DOCUMENT SECTION:
......

ICA Mobile Communication Division
The origins of mobile communication research
Rich Ling[1] and Leopoldina Fortunati[2]
The growth of the mobile communication research community is intimately related to the establishment of the ICA Mobile Communication Division.
As one might expect, research examining the social consequences of mobile communication was a reaction to the diffusion of the technology. According to Bento (2012), mobile communication first appeared in the late 1970s. It began to gain a foothold in Scandinavia in the 1980s and was also adopted in the Global North (e.g., Europe and Japan but not the US[3]) in the 1990s. After the millennium shift, diffusion extended to other parts of the world, including Asia (particularly China and India) and Africa (ITU 2018).
This diffusion pattern is mirrored in the growth of mobile communication research. In broad strokes, after some pioneering research, the research community had its nascency in the early 1990s in the work of European scholars. These people were often employed by network operators[4] and the work was developed in European-based projects such as the COST 248, 269, 298[5] actions and the Eurescom P903 project that are described below. It was in these projects that several of the early researchers first came together, including Leopoldina Fortunati (University of Trieste), Leslie Haddon (London School of Economics), Chantal de Gournay, Zbigniew Smoreda and Frank Thomas (France Telecom), Enid Mante Meier and Jeroen Heres (KPN in the Netherlands), Annevi Kant (Telia in Sweden), Santiago Lorente (Telefonica in Spain), Leila Klamer (Telecom Danmark), and Rich Ling (Telenor in Norway). As time went on, it grew to include researchers in North America (e.g., Scott Campbell and James Katz) and Japan (e.g., Mizuko Ito), and then developed into a global research community.
Development of a community
Mobile communication research followed somewhat in the path of research on landline telephony. There was small academic literature in this area (e.g., de Sola Pool 1971; 1983) as well as industry-based studies of the technical, market, and social dimensions of mobile communication (Johannesen 1981).
The earliest academic analyses of mobile communication, published in 1993 by Lana Rakow and Vija Navarro at the University of North Dakota, examined the potential effects of mobile communication on the role of women and the eventual development of “remote mothering” (1993). Klaus Lange (University of Berlin) also wrote on mobile communication’s eventual impact on residential markets (1993). Leopoldina Fortunati wrote on mobile phone practices of use (1995). These studies were done in the US, Germany, and Italy, respectively.
Early projects examining mobile communication research in Europe
Starting in the mid-1990s in Europe, there was an increased focus on the study of telephonic communication patterns (Haddon 1994; Haddon and Silverstone 1994), and more specifically, on the social consequences of mobile communication (Berg 1996; Haddon 1996; Lohan 1996; Haddon and Silverstone 1996). The line of work and some of the scholars who formed the core of this research came together in the European COST 248 action. The final report of this group, Communications on the move: The Experience of Mobile Telephony in the 1990s (Haddon 1997c)[6], contains a series of research articles that examined, among other things, the diffusion of mobile communication in Europe (Bakalis, Abeln, and Mante-Meijer 1997), the public understanding of mobile communication (Fortunati 1997), as well as the analysis of local use patterns and consequences (Ling, Julsrud, and Krogh 1997; Ling 1997). There were also several small conferences and seminars focusing on the social consequences of mobile communication arranged by the pan-European research organization Eurescom[7] (Mante-Meijer et al. 2001; Klamer, Haddon, and Ling 2000). This led to Eurescom sponsoring the so-called P903 project, a pan-European qualitative and quantitative analysis of mobile communication use by a sample of users. The studies were developed by many of the same people who had participated in the Cost 248 project.

......

RECORD EXCERPTS:
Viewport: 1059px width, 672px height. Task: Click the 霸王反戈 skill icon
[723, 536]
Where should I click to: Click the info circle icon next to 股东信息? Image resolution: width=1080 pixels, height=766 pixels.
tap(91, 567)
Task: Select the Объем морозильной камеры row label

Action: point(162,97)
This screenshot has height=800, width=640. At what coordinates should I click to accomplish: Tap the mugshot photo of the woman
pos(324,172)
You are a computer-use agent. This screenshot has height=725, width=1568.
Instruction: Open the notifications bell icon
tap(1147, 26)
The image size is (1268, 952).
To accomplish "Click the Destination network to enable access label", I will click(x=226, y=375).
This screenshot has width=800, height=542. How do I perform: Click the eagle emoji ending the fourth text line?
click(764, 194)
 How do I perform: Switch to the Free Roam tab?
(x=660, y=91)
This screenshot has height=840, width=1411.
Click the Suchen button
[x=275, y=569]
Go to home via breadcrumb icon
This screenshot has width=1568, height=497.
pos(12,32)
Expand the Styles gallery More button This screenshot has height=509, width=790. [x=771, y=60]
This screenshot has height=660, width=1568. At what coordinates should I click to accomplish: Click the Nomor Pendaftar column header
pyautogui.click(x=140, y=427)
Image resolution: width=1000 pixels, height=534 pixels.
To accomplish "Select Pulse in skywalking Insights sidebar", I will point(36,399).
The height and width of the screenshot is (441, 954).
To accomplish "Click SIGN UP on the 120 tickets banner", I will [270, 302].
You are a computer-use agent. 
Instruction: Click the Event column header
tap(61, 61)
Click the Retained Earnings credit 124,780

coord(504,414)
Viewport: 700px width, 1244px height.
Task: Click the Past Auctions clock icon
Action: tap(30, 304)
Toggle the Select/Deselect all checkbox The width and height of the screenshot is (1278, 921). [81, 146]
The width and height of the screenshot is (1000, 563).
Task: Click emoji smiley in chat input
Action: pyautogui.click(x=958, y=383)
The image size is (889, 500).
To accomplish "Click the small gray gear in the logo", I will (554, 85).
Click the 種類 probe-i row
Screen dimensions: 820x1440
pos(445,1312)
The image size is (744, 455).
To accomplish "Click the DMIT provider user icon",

......

OBJECTIVES:
a – In the text on the origins of mobile communication research, who published the earliest academic analyses of mobile communication in 1993?
b – Carry the text on the origins of mobile communication research forward from its final sentence.
The items aren't needed for this work.

RESPONSES PER TASK:
a – Lana Rakow and Vija Navarro at the University of North Dakota.

b –
Perhaps not surprisingly, at this time, there was research on the social consequences of mobile communication in Finland, the home of Nokia. Specifically, Pirjo Rautiainen and Eija-Liisa Kasesniemi at the University of Tampere, Finland (2000) worked on the role of mobile communication in the lives of children (a theme that continues to this day). Also, Timo Kopomaa (2000) wrote one of the first single-author books on mobile communication entitled The city in your pocket. And cross-cultural research was conducted at the European level by Fortunati (1998) in five countries, namely France, Italy, Germany, Spain, and the UK.
Research in other regions of the world
At the cusp of the new millennium, mobile communication research developed in other corners of the globe. In the US, James Katz and Mark Aakhus convened a conference and produced an edited book entitled Perpetual Contact: Mobile communication, private talk, public performance (2002). The journalist Howard Rheingold also wrote a popular book on mobile communication entitled Smart Mobs (2002) that drew on research up to that time and has a special focus on mobile communication practices in Japan.
In 2001, Leopoldina Fortunati organized a conference on mobile communication and fashion entitled “The Human Body between technologies, communication and fashion.” This was in Milan at the Triennale of Milano and included researchers from European and international universities (Fortunati, Katz, and Riccini 2002)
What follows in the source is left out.